Supplied data
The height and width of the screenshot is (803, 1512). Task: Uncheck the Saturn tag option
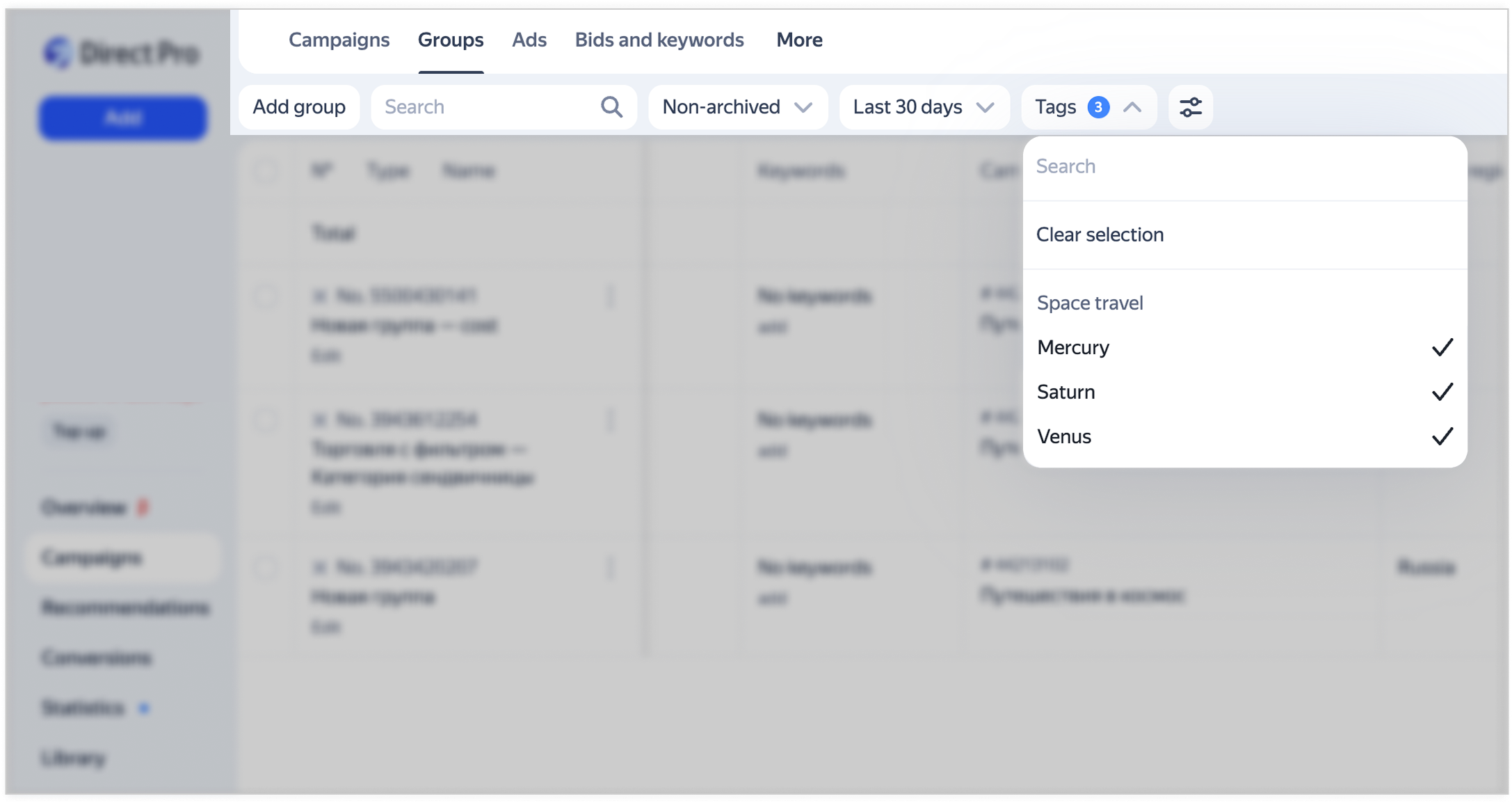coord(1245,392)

---

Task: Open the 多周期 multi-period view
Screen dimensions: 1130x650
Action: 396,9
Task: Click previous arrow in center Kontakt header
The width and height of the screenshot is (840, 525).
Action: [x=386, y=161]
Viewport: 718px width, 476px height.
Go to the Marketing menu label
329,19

Requirements
Copy every line of the items above that contains the string "width", matching case exactly.

Result for this task
The height and width of the screenshot is (803, 1512). Task: Uncheck the Saturn tag option
The width and height of the screenshot is (840, 525).
Viewport: 718px width, 476px height.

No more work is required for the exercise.